Now, with the advent and continued growth of the interest only
loan, the benefit has just swung in the taxpayer's favor. But,
is the trade-off worth the cost? Interest only loans mean to the
average home owner that there mortgage debt will last longer,
well past the number of years of a standard adjustable rate
mortgage or fixed rate mortgage. Yes, the interest deduction is
greater, but what is the cost of the missed opportunity to do
something else with your money, 10 or 15 years from now? Will
the tax benefit outweigh the financial cost of adding 10 or 15
years to the life of your mortgage?
Very few consumers are actually as tax savvy as they need to be,
in the area of mortgage interest deduction and how to calculate
actual savings. This means that very few consumers are actually
aware of the real benefits and the real costs associated with
their mortgage and their tax status. How can you determine the
real benefit? It will require some effort on your part, in one
of two ways: You can educate yourself about the tax and mortgage
regulations, or you can seek the advice of a trusted financial
advisor. The keyword here is trusted. You must take the time to
establish a relationship with a financial advisor with whom you
feel comfortable, and with whom you can communicate and trust.
The information that you provide to a financial advisor or tax
analyst, will enable them to give you advice that fits your
individual and unique situation. Every individual situation is
different, and much of the tax benefit is dependent upon your
individual income levels.
There is often a real seesaw in this relationship. In the early
years, when your earnings are low, your tax benefit from
mortgage interest paid is much greater. Then, as you age and
your wage earning potential increases, your benefit from the
mortgage interest deduction decreases. Unless of course, you can
find a way to drastically reduce your adjusted gross income.
Many individuals do this through the option of self-employment.
This makes better use of your income dollars, and allows for a
greater tax deduction on home mortgage interest.
The most important thing you can do for your financial health is
to seek the advice of a trained professional, early in your
adult life. Many decisions that you make during your twenties
and early thirties will affect your financial health and your
tax liability levels for 20 or 30 years to come. Your mortgage
is one of those decisions.
Interest only loans, fixed rate mortgages, adjustable mortgages,
or any of the other many options available to borrowers will
have a different affect upon your individual situation. Many of
these loans are structured to provide an imbalance of interest
versus principal allotment of the payment total, during the
first few years of the loan. The interest only loan is just
that: all of your monthly payment is an interest payment on the
principal. And yes, under the right conditions this is a truly
great benefit when you file your income tax return; but the
keyword is the "right" conditions.
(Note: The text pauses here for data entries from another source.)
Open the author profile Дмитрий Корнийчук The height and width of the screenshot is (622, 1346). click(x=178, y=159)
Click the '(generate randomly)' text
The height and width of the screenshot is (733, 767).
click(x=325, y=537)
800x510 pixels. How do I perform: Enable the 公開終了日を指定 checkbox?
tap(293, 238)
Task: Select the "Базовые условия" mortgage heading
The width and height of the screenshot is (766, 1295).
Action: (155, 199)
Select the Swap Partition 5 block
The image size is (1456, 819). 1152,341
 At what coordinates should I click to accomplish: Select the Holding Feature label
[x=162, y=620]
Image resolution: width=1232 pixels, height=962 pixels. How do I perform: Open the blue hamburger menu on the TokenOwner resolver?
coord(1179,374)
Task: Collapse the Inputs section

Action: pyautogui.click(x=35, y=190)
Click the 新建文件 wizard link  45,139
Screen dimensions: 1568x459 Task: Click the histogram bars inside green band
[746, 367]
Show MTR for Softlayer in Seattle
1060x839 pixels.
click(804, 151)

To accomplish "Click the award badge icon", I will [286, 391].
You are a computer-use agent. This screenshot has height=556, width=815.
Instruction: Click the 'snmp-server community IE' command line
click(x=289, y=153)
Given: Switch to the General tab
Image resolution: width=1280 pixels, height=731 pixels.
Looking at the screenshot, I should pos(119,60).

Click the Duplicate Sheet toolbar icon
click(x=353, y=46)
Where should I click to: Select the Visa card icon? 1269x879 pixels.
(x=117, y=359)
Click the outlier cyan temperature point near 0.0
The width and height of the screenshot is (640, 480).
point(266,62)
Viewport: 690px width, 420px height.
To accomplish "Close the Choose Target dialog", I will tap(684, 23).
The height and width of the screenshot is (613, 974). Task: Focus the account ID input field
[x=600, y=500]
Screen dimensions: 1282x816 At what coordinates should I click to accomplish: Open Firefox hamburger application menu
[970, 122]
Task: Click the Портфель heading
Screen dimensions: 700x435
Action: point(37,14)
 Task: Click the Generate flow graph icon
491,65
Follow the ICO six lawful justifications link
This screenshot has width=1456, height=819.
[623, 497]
Otherwise, you're not reaping
the benefit you could possibly receive had you chosen a
different loan option, or if your income levels were different.
I make no pretense that the American Tax System is a tangled
web, and a maze of tax codes, laws, and regulations. But there
is benefit to the mortgage interest and your tax liability, if
you take the time to discover exactly what your options are, and
how to best benefit from all the choices you have.